> Extract to read
------------------------------------

Also this other post at XDA: "It's up to you when you flash it, just keep in mind that it's illegal to use Google Wallet if it doesn't come originally with the software"

Also I read that some of this new 4.0.3 ROMS have the Google Gapps with Google Wallet in them...can I erased the app just like any other app?

Also, Noob-Dumb question: I am unlocked and rooted still on 4.0.2...if I run/use Android Beam; will this break my Secure Element?

I alot of folks at XDA having this Secure Element problem, but not a solid reason on what causes this, what can you do to prevent it and how to fix it.

Sorry for the long post/Thread, 1st open device...I am used to the headaches that come with Moto phones...but i am willing to learn...

Thanks


----------



## Fuego3048 (Jun 10, 2011)

I've used Google wallet on several different roms and never restored the app. I've never had any problems. As for android beam I haven't had a chance to use it :-(

Sent from my Galaxy Nexus using Tapatalk


----------



## Fuego3048 (Jun 10, 2011)

Oh, also I've never used the flash version of Google Wallet. I've always used the aol. Don't know if that helps any.

Sent from my Galaxy Nexus using Tapatalk


----------



## thepolishguy (Jun 6, 2011)

I got the "Secure Element Not Responding" message after messing around with Google Wallet on a rom that wasn't set up for it. I wiped everything with a clean install of the 402 factory images and wallet is working fine for me. I was not "locked out" not did I buy a new phone. '

I have heard remarks to the contrary - and I do not encourage you to "test it out". But I can share my personal experience. I may actually try to break it again and get "locked out" just to make sure I am not crazy. After reading so many posts just like this one I am even starting to doubt myself. I mean - if I break Google Wallet - who really cares? I live in a small community (2000 people) and there is not a single location where I can use GW.

------------------------------------

> Data excerpt
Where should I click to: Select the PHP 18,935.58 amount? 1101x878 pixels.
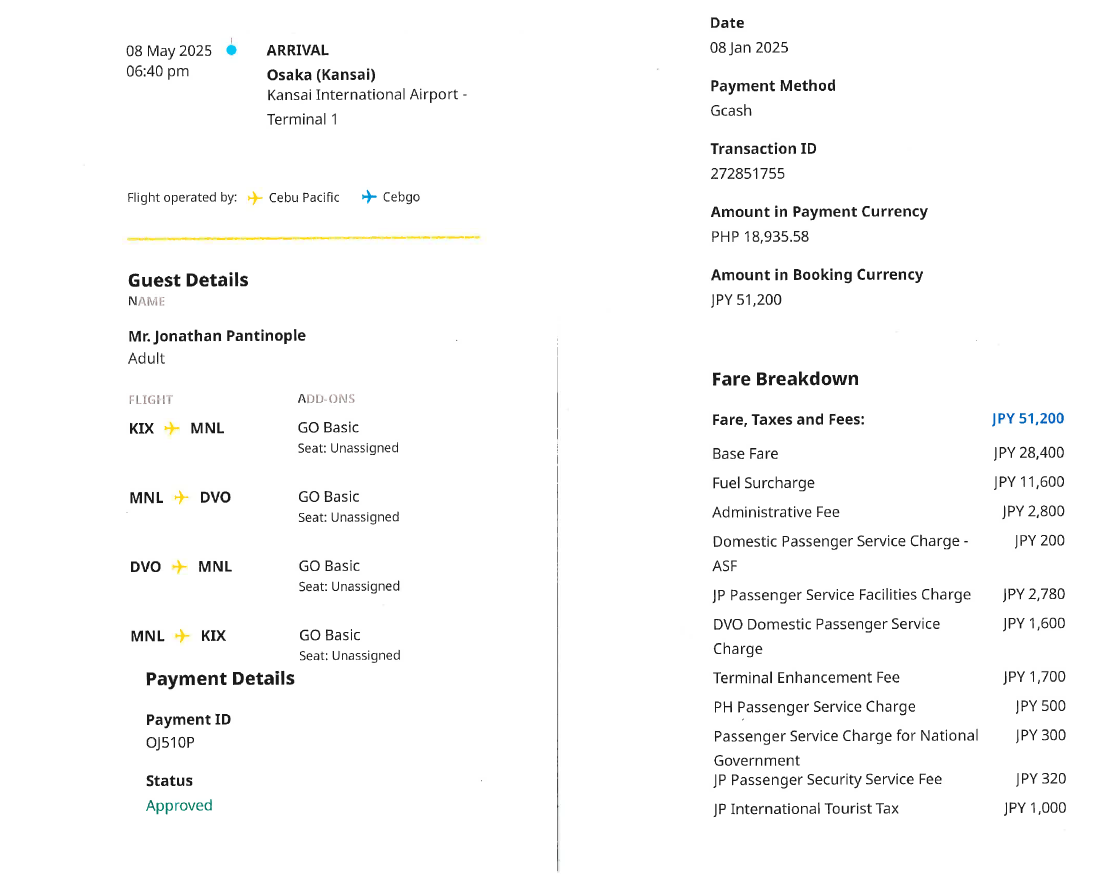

------------------------------------

Reproduce word for word the part of the Google Wallet forum thread between "Also this other" and "willing to learn...", inclusive.

Also this other post at XDA: "It's up to you when you flash it, just keep in mind that it's illegal to use Google Wallet if it doesn't come originally with the software"

Also I read that some of this new 4.0.3 ROMS have the Google Gapps with Google Wallet in them...can I erased the app just like any other app?

Also, Noob-Dumb question: I am unlocked and rooted still on 4.0.2...if I run/use Android Beam; will this break my Secure Element?

I alot of folks at XDA having this Secure Element problem, but not a solid reason on what causes this, what can you do to prevent it and how to fix it.

Sorry for the long post/Thread, 1st open device...I am used to the headaches that come with Moto phones...but i am willing to learn...